Because ‘We’re Worth it!’

Girls everywhere know this, after years of being silkily informed by L’Oreal models with big eyed honesty and flicks of glossy manes. An empowering phrase and a fun one, not to mention a staggeringly commercially effective one. But as we absorb the ‘news’ offered last week in The Telegraph, The Times and elsewhere that girls are twice as likely to worry about their appearance as boys I wonder what ‘worth’ our teen girls have accepted?

Fewer than 7 out of 10 girls reported being happy with their body. This barely felt like news. Surely we all know that girls have been hard wired to think more about their appearance since Snow White’s mirror? But a knee-jerk ‘Durr…!’ must not be our only response. What this says about the confidence and self esteem of 21st Century young women is what matters here.

Of course those of us lucky enough to be working in single sex girls’ schools are protected from some of the more egregious manifestations of this kind of self-consciousness and body-anxiety. One of the rather delightful things that struck me as newbie to our wonderful Sixth Form common room, was not just the extraordinary towers of cushions, the ‘banter’ wall, or the gales of laughter emanating from the room, but also the number of our Sixth Form girls choosing not to wear make up. A regular make-up wearer myself, I have no objection to make up, but it is refreshing to be amongst girls unselfconscious enough to go about the day to day business of learning, without permanent recourse to the mascara wand and mirror. These are girls who are resourceful, fun and take themselves seriously and have no need to hide behind a raft of L’Oreal cosmetics on a daily basis. I know from first hand experience that the situation in mixed Sixth Forms can be very different.

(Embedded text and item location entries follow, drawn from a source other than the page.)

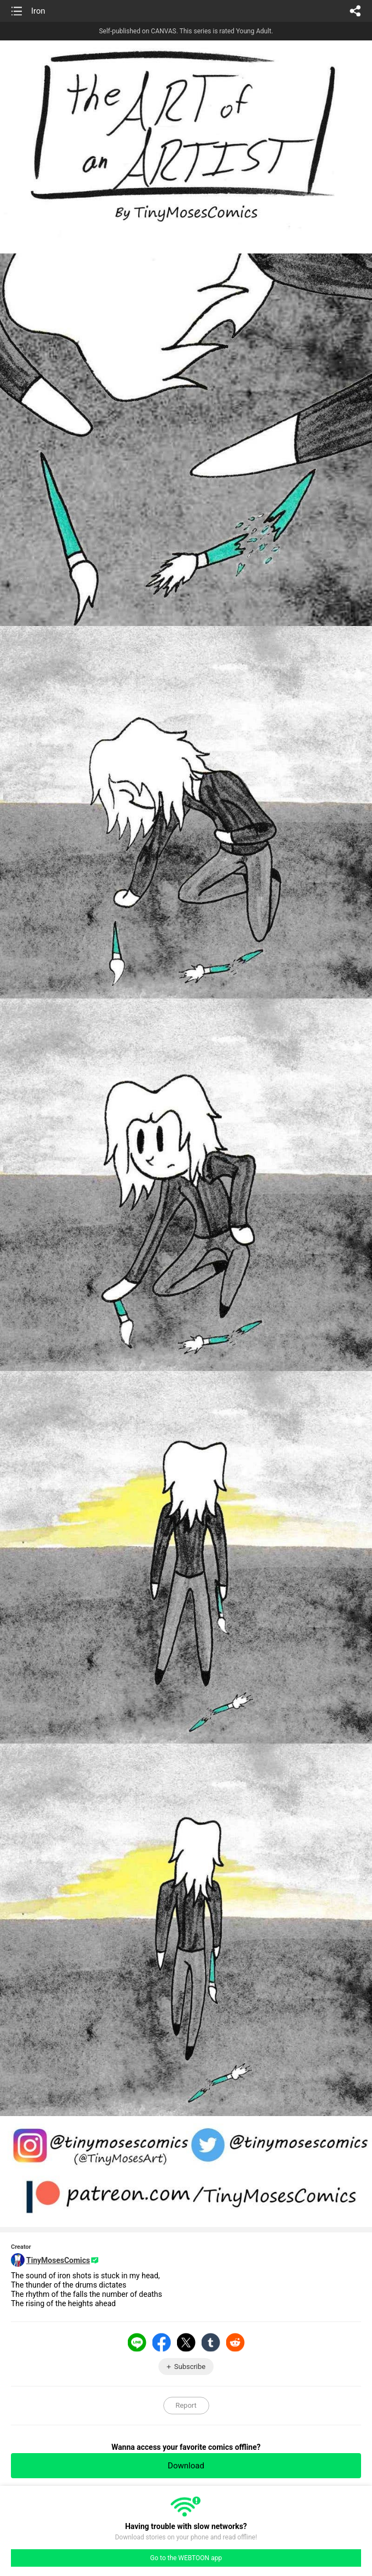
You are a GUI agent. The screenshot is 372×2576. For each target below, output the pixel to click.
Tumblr (211, 2342)
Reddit (235, 2342)
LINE (137, 2342)
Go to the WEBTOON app (186, 2558)
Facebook (161, 2342)
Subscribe (189, 2366)
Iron (38, 11)
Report (186, 2405)
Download (186, 2466)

Rhian Kavanagh from e-skills UK’s Cyber Security Schools’ Outreach programme reminded us in assembly last week of the forces preying on girls’ body-anxiety and attacking self esteem. The mirror on the wall, has become the thousands of mirrors online reflecting mercilessly all over the web. It’s self-consciousness-raising stuff! Can we really be surprised that girls are anxious about the way they look when trolls attack women for having long hair (think Mary Beard), or hack private accounts to publish private photos? The web we want she reminded us is one that allows girls to be the best versions of themselves; confident, clear and free from frets about their body or fears of online bullying.

One of our jobs as educators of modern young women is to ensure that girls take themselves seriously and learn to measure their value properly. We need to work against the depressing body consciousness attendant on endless public scrutiny and grow instead a self esteem built around character and our girls’ moral and intellectual values…..‘Because they’re worth it’!